Menu : la Soupe à l’épopée
Ne pouvant pas tout reproduire dans le corps du message, je vous invite à suivre les liens.

Nonobstant le fait que « l’épopée n’[ait] pas à être ‘épique’ au sens moderne », nous lisons p. 86 : « Le de rerum nature est une épopée »… L’ « épopée », non autrement définie, est conçue ici comme une catégorie unique, sans subdivisions.

P. Vesperini insiste p. 87, à propos de I, 112-126 : « Lucrèce inscrit son poème dans une tradition épique qui remonte à Ennius, et, au-delà d’Ennius, à Homère » Le lecteur naïf dirait que Lucrèce souligne l’urgence de corriger l’erreur d’Ennius. Si un si grand poète se trompe...
D’autre part, le petit tableau où le fantôme d’Homère sort de l’Achéron pour dicter à Ennius le début des Annales n’a pas nécessairement la portée que P. Vesperini lui prête. La formule rerum naturam expandere dictis « déployer la nature dans ses paroles » en est simplement la touche finale : ce tableau décrit le type même des balivernes que Lucrèce veut éliminer. Mais P. Vesperini veut absolument rattacher Lucrèce à Ennius. Donc, pour lui, l’épopée d’Ennius aura « elle aussi » pour objet la nature de l’univers, de rerum natura. Ainsi, toutes les « épopées » se vaudront.

p. 88 : à propos de IV, 1-5,
P. Vesperini commente :
Citation:
Lucrèce se présentera comme le véritable fondateur des lettres latines, le nouvel Ennius.
Tout cela, encore une fois, pour mettre Lucrèce dans le sillage d’Ennius, sous le signe de l’ « épopée ». Mon interprétation : la couronne de Lucrèce est la seule en son genre, mais elle n’est pas unique. Rien n’empêche Ennius de garder sa propre couronne tandis que Lucrèce parcourt des territoires vierges, non parcourus par Ennius. Il n’y pas nécessairement d’escamotage ni de volonté d’être « le premier poète épique à Rome » à la place d’Ennius. Dans les vers suivants, Lucrèce souligne son originalité, qui est de « délivrer l'esprit des entraves des scrupules religieux » relligionum animum nodis exsolvere, ce qu’Ennius n’avait pas fait.
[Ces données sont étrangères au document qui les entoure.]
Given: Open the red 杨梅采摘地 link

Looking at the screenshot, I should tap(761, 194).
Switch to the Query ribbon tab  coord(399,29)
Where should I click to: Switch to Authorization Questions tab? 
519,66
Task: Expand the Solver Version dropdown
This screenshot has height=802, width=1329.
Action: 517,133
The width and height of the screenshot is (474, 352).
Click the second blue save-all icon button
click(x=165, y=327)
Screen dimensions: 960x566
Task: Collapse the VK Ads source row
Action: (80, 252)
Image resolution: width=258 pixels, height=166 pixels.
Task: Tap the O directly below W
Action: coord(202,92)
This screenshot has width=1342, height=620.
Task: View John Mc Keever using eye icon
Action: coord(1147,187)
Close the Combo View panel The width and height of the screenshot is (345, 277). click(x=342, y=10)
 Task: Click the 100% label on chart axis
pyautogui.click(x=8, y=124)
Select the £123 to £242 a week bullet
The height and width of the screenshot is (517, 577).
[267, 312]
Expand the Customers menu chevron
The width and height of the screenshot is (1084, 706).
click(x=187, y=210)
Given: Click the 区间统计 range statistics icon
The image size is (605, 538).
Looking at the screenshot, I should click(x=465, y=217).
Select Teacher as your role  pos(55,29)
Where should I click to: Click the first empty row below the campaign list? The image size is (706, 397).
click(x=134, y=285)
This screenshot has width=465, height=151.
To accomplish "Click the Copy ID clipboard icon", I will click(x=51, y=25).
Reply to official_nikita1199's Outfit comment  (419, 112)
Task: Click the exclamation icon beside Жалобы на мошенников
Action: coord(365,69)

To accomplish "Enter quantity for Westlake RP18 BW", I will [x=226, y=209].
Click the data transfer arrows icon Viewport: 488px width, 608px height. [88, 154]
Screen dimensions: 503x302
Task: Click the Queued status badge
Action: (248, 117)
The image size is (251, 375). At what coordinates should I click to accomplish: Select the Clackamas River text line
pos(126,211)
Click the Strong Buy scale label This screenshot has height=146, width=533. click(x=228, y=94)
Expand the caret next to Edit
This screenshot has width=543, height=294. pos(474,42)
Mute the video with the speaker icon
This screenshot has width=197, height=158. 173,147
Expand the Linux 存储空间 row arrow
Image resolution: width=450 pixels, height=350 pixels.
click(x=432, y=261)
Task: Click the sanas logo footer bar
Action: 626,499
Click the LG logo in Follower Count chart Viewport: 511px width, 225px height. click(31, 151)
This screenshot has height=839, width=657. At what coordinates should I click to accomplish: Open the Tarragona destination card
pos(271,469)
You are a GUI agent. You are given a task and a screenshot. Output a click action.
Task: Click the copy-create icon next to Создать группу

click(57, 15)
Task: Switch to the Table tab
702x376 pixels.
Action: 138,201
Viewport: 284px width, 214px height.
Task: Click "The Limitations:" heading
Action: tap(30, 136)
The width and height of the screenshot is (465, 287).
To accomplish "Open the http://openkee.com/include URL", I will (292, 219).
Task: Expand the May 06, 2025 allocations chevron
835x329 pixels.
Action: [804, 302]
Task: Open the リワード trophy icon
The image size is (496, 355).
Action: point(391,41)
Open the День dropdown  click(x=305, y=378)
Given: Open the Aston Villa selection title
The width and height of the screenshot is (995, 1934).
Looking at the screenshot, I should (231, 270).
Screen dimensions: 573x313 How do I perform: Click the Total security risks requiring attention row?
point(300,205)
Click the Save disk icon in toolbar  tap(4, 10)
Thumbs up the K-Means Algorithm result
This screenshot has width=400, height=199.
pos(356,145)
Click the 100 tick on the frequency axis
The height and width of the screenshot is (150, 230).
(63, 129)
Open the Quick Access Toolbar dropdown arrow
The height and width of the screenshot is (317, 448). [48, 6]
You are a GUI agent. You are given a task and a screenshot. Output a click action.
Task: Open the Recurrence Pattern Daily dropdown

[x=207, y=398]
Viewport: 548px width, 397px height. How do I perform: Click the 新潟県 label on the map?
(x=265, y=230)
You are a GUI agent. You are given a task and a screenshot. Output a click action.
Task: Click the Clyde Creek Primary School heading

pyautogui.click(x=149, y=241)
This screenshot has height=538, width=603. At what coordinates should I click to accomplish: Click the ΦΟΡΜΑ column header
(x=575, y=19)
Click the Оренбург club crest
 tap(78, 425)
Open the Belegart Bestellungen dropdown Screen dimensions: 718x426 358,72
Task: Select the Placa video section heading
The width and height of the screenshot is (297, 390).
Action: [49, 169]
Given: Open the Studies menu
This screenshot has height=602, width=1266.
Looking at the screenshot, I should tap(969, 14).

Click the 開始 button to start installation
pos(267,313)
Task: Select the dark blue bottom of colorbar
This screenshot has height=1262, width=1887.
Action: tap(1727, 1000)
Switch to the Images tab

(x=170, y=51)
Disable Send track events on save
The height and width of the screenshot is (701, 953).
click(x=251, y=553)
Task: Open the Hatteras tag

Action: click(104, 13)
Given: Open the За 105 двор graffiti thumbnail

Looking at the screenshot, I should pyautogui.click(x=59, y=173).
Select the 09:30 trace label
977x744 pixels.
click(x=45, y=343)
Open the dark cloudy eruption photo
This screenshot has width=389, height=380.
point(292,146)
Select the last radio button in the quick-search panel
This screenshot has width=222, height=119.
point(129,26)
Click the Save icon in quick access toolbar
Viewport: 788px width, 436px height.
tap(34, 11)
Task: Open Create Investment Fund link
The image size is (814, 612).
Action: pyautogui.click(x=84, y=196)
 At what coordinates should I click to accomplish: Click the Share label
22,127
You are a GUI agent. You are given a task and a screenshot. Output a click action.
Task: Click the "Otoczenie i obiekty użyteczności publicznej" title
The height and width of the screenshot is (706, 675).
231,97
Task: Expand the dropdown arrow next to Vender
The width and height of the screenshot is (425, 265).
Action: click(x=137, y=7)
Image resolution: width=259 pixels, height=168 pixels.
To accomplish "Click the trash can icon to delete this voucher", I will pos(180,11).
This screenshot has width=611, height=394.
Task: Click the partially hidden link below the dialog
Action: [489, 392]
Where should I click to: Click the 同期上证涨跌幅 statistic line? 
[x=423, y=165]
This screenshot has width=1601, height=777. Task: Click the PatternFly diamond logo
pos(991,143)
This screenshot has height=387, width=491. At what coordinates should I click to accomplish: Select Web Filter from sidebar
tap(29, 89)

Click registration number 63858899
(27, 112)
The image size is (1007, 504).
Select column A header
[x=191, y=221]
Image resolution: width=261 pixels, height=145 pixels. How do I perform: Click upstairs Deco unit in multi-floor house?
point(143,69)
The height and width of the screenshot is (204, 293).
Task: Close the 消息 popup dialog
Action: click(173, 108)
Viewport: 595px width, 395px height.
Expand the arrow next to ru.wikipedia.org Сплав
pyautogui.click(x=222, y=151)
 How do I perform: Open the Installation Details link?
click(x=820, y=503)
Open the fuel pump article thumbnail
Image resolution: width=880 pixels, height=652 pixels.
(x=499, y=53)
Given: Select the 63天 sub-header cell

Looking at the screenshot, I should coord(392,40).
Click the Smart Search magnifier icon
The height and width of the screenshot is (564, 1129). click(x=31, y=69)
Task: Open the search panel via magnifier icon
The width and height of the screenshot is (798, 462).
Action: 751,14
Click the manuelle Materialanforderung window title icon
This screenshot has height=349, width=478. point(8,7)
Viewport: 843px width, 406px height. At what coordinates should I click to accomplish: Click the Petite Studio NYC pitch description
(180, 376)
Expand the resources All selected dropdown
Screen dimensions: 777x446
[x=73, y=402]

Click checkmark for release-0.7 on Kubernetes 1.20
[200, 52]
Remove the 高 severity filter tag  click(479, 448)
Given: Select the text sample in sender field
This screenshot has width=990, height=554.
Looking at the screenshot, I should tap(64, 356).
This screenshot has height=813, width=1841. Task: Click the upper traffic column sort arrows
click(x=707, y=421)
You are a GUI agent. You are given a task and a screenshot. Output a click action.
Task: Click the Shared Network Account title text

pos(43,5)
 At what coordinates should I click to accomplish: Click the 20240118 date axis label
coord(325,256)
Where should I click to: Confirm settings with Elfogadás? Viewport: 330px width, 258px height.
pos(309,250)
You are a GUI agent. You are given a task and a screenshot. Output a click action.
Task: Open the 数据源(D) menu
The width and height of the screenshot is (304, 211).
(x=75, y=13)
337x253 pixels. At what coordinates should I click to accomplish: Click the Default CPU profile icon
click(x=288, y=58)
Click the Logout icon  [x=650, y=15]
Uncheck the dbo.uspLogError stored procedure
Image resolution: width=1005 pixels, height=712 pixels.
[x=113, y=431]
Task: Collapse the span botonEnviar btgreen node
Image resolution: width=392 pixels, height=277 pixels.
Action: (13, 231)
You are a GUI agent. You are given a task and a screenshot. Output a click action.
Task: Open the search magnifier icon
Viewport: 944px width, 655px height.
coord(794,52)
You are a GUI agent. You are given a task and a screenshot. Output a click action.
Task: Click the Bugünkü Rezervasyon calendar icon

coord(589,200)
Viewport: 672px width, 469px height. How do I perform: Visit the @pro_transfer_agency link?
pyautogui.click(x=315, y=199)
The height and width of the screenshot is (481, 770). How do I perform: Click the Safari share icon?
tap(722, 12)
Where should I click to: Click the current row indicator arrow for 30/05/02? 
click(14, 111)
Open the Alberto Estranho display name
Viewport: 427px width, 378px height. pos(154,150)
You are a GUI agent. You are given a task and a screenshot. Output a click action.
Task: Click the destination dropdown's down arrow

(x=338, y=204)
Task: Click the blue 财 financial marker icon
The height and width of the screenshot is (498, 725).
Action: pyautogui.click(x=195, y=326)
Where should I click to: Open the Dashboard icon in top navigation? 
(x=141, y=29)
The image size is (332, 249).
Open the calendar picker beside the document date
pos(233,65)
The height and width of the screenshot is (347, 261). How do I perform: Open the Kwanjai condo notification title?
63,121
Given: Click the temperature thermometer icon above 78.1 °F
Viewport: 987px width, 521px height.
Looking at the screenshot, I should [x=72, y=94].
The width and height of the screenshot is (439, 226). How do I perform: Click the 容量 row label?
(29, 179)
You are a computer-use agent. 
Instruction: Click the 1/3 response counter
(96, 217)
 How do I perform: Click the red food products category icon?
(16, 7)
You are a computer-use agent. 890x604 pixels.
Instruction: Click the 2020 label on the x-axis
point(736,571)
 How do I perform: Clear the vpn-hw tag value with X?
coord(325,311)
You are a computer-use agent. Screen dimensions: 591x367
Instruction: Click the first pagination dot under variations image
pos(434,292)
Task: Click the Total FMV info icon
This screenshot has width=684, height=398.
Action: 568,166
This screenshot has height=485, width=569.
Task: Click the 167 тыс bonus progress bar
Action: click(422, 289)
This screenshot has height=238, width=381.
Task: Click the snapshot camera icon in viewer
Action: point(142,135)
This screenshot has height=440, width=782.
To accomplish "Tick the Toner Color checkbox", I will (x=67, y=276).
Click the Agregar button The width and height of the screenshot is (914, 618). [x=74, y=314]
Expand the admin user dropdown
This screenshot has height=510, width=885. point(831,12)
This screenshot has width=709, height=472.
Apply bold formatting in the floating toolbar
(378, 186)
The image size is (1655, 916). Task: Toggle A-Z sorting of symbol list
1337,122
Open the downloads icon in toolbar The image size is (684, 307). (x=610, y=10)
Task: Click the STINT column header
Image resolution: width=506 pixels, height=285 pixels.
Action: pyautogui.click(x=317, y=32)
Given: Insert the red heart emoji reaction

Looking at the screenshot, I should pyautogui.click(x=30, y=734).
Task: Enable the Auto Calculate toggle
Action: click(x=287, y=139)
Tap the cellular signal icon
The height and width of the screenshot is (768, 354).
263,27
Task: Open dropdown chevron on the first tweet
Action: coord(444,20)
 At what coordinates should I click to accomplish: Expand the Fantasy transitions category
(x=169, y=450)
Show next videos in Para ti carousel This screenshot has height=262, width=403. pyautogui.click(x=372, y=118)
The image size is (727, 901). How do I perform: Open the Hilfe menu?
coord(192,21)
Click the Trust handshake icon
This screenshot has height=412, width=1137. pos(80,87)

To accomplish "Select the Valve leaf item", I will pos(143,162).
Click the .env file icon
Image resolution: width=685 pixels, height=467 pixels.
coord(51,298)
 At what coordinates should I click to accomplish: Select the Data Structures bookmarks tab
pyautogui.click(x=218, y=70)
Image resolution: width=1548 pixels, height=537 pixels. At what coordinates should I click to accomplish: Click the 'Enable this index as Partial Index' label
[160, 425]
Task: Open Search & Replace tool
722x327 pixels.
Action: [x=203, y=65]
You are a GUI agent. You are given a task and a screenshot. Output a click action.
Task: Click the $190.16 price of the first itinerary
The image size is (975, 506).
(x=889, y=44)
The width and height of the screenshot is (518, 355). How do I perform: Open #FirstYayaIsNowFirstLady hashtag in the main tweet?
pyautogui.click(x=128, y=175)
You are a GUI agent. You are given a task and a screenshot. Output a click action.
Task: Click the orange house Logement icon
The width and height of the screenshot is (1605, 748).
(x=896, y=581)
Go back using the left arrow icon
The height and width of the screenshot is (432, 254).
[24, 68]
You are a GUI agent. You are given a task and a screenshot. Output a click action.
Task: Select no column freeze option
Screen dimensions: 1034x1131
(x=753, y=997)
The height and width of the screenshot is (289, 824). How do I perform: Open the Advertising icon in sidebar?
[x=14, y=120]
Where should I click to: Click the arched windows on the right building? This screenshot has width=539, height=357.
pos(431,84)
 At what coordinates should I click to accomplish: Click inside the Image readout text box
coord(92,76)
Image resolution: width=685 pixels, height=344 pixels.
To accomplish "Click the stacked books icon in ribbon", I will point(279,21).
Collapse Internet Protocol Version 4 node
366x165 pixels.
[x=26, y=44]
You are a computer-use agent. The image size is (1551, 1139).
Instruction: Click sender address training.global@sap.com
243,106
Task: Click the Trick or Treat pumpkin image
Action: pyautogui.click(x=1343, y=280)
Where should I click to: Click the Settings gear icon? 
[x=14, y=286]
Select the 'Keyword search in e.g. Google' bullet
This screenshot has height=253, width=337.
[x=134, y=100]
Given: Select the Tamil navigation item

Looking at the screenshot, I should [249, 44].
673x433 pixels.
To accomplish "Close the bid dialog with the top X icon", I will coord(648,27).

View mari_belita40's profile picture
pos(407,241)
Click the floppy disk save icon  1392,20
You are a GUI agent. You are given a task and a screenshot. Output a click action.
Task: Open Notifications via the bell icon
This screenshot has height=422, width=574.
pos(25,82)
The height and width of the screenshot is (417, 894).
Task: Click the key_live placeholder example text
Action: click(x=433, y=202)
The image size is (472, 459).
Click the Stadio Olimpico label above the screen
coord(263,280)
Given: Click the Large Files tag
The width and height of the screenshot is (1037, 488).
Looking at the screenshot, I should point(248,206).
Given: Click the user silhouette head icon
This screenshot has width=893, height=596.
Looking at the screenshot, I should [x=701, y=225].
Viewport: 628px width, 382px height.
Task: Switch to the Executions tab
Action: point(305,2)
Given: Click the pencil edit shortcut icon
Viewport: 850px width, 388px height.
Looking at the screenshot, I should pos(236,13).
Lucrèce parcourt bien des domaines vierges mais ce ne sont pas les mêmes que ceux qui ont incliné les Muses à couronner Ennius.

p. 88 P. Vesperini conteste la notion de « poésie didactique », une « invention de la critique moderne », car « les poèmes antiques que nous appelons ‘didactiques’ ou ‘scientifiques’ se présentent toujours comme des épopées. » Toujours ce souci de faire entrer à tout prix Lucrèce dans une catégorie unifiée de l’épopée. Ainsi, Lucrèce pourra avoir le même dessein inoffensif que le poète hellénistique Aratos, dont le très célèbre poème fut « l’un des modèles de Lucrèce » (p. 89), ce que l'on ignorait jusqu'ici.
Mais quelles sont les caractéristiques d’une épopée ? P. Vesperini n’est pas précis. Il ne reste par déduction que l’emploi du vers hexamètre dactylique, le vers homérique repris par Hésiode, Parménide, Empédocle… Mais l’hexamètre n’est qu’une forme qui ne préjuge en rien du contenu. L’hexamètre n’est pas « épique » par nature. Alors rien n’empêche de parler de poésie didactique à côté de la poésie héroïque (notion que P. Vesperini n'utilise pas). En philologie, on ne parle d’ailleurs pas d’ « épopée » dans le classement des œuvres archaïques, mais d’ epos (du grec ἔπος épos, « le mot », qui désigne aussi le vers homérique). On distingue alors l’ epos héroïque (Homère, le Cycle épique..) et l’epos didactique (Hésiode). Cette distinction, certes « moderne », n’est pas idiote, et les Anciens ne confondaient pas les deux poètes : Homère parle d’un monde révolu, celui des héros, tandis qu’Hésiode envisage le monde actuel, car même dans la mythologie, Hésiode « enseigne » les fondements du monde actuel (p. ex. d’où vient l’usage actuel du feu ? Pourquoi y a-t-il des femmes ?… Questions auxquelles les mythes prétendent répondre)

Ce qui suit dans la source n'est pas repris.